A few years later, Liddell shot and killed two of Jones’ friends. Both, like Jones, had declared that they intended to kill Liddell.

Historian Michael Lanza in his study of the feud wrote that Jones “became a Republican after the war and thus began to profit from his now superior position over Liddell. Liddell did not adapt well to the conditions of the rebuilding.

“In 1866 he mortgaged his 1,508 acres in Llanada for $ 18,114.52, and in 1868 the Citizens Bank of New Orleans held a mortgage for $ 25,000. In 1868 he was unable to honor the $ 25,000 mortgage. In 1868 he was unable to pay the mortgage payments on his plantation, so the bank seized two-thirds of the property. The bank allowed Liddell to continue farming that part of the land.

Downstream, Charles Jones got wind of Liddell’s financial problems.

Her main problem with her neighbor Eliza Nichols and her husband, Philip, arose out of their refusal to sell her their land. That’s why he slandered Eliza.
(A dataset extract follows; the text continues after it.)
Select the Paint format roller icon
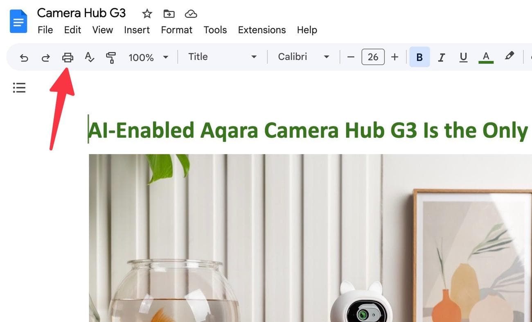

He believed that this would lead the couple to leave the parish of Catahoula in shame and that their land would then become his.

Now he felt his upstream enemy was in financial jeopardy. Jones decided he wanted Liddell’s land.

The Jones-Liddell feud, also known as the Black River War, would soon escalate.

Nothing irritated Liddell more than the idea that Jones might own the land where Liddell’s parents were buried.

He was more than willing to give up his life to prevent this from happening.